▶ **REQUIRED TASKS**
**1)** In the forum thread about eye tests for temporary workers, how does Canopener say a temporary employee is treated under the 'amendment regs'?
**2)** From the forum thread about eye tests for temporary workers, write out the part that opens with the words containing "You appear to" and closes with "each particular individual.".

▶ **DOCUMENT EXTRACT**
※ ※ ※
We have a policy/procedure in place where that the company pays so much towards an eye test and if needed glasses, how do you manage this with temps that fall under the DSE regs?

Canopener  
#2 Posted : 21 February 2014 21:29:58(UTC)
Rank: Super forum user
Canopener

My understanding is that under the 'amendment regs' a temporary employee is treated the same as any other, no 'half measures' or part payments. The situation for temporary workers through an agency (agency workers) is slightly different.

Personally, I tend to treat them all the same.
SPR  
#3 Posted : 21 February 2014 21:48:01(UTC)
Rank: Forum user
SPR

Canopener wrote:
My understanding is that under the 'amendment regs' a temporary employee is treated the same as any other, no 'half measures' or part payments. The situation for temporary workers through an agency (agency workers) is slightly different.

Personally, I tend to treat them all the same.


I am just wondering about temps who have only been with the company for say 4 or 5 weeks, apply for an eye test and glasses, the company pays and then they leave...
KieranD  
#4 Posted : 22 February 2014 08:29:29(UTC)
Rank: Super forum user
KieranD

SPR

You appear to be mistaking the wood and the trees here.

The DSE regs and similar laws are designed to protect people from foreseeable harm rather than to act as the kind of tripwires that have given bona fide safety a dreadful reputation in the UK.

In this instance, the relevant criterion to establish concerns the harm to which any particular temporary worker may be exposed in the timeperiod of his/her temporary employment based on the assessment of a relevant professional, alongside the 'so far as reasonably practicable criterion' for each particular individual.
※ ※ ※
▶ **DATA ENTRIES**
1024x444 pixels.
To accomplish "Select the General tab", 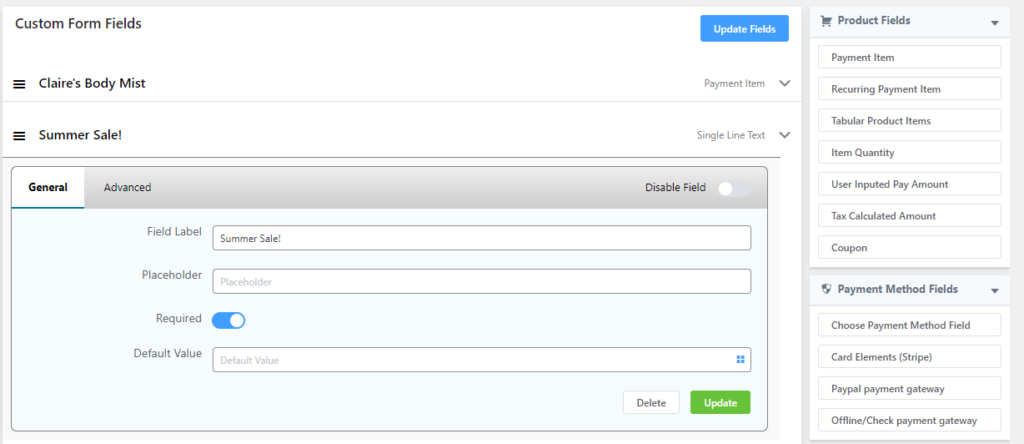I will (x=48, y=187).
※ ※ ※
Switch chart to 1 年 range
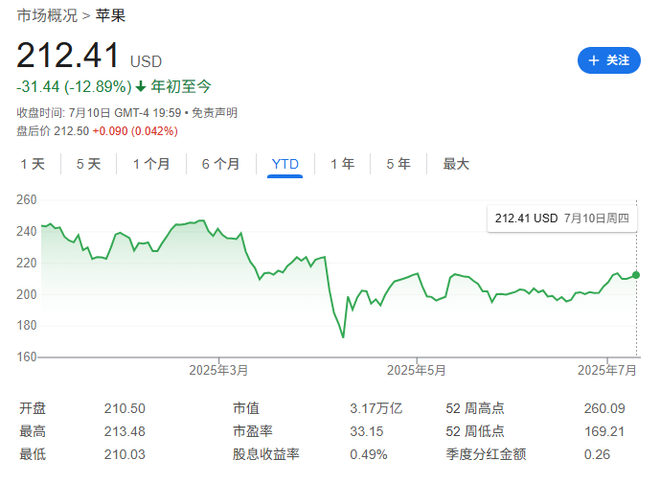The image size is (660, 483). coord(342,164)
※ ※ ※
▶ **EXPECTED RESPONSES**
**1)** The same as any other employee, with no half measures or part payments.

**2)**
You appear to be mistaking the wood and the trees here.

The DSE regs and similar laws are designed to protect people from foreseeable harm rather than to act as the kind of tripwires that have given bona fide safety a dreadful reputation in the UK.

In this instance, the relevant criterion to establish concerns the harm to which any particular temporary worker may be exposed in the timeperiod of his/her temporary employment based on the assessment of a relevant professional, alongside the 'so far as reasonably practicable criterion' for each particular individual.